Developed with Python version 3.8.6.
See requirements.txt
for packages and versions (and below to install).
Clone the Git repo.
Install the dependencies:
$ pip install -r requirements.txt
The dataset has been included in the data
directory as chunked files (don't worry, it's anonymized), so no need to get it yourself. See below for copyright and attribution.
$ python matchmaker.py
Help output:
$ python matchmaker.py --help
usage: matchmaker.py [-h] [--matches MATCHES_TO_RETRIEVE] [--force-training]
K-Nearest Neighbors machine learning model to find the best matches within a set of OkCupid profiles.
optional arguments:
-h, --help show this help message and exit
--matches MATCHES_TO_RETRIEVE
The number of matching profiles to find (default: 40).
--force-training Train the model even if a previously trained and saved model can be loaded and used (default: false).
As the command-line tool is mainly for development and testing use it is hard-coded with my profile data. That is easily editable in the script file itself; you will see the override line when you open it up.
Note that the Django app is a very simple wrapper around the same model and logic that the CLI uses. It just provides an easy-to-use form and nice UI, and delegates the work to the main package outside of of the web app.
It is deployed to Heroku or you can boot the server yourself:
$ python manage.py runserver
And then open http://localhost:8000/.
Unit testing is in place where appropriate, such as for data preprocessing, calculating match scores, etc. The tests are implemented with Python's unittest standard library.

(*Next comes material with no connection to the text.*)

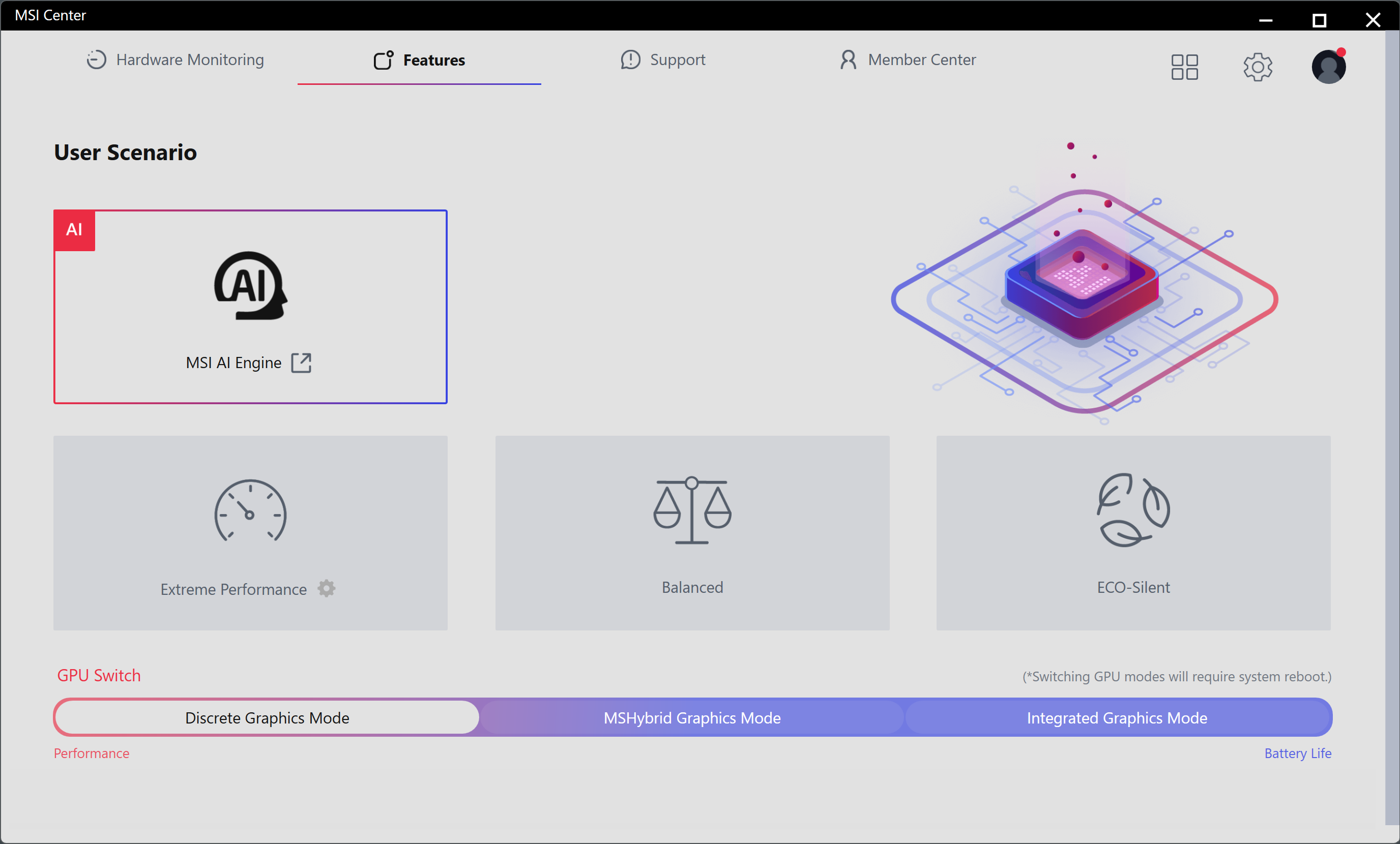Image resolution: width=1400 pixels, height=844 pixels.
Task: Select the Extreme Performance speedometer icon
Action: [x=250, y=510]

$ python -m unittest discover -v
The dataset used in this project was obtained from Larxel on Kaggle. In turn, that dataset was sourced from Albert Y. Kim's GitHub repository which was created for the publication OkCupid Profile Data for Introductory Statistics and Data Science Courses (Journal of Statistics Education, July 2015, Volume 23, Number 2) by Albert Y. Kim and Adriana Escobedo-Land:
We present a data set consisting of user profile data for 59,946 San Francisco OkCupid users (a free online dating website) from June 2012. The data set includes typical user information, lifestyle variables, and text responses to 10 essay questions.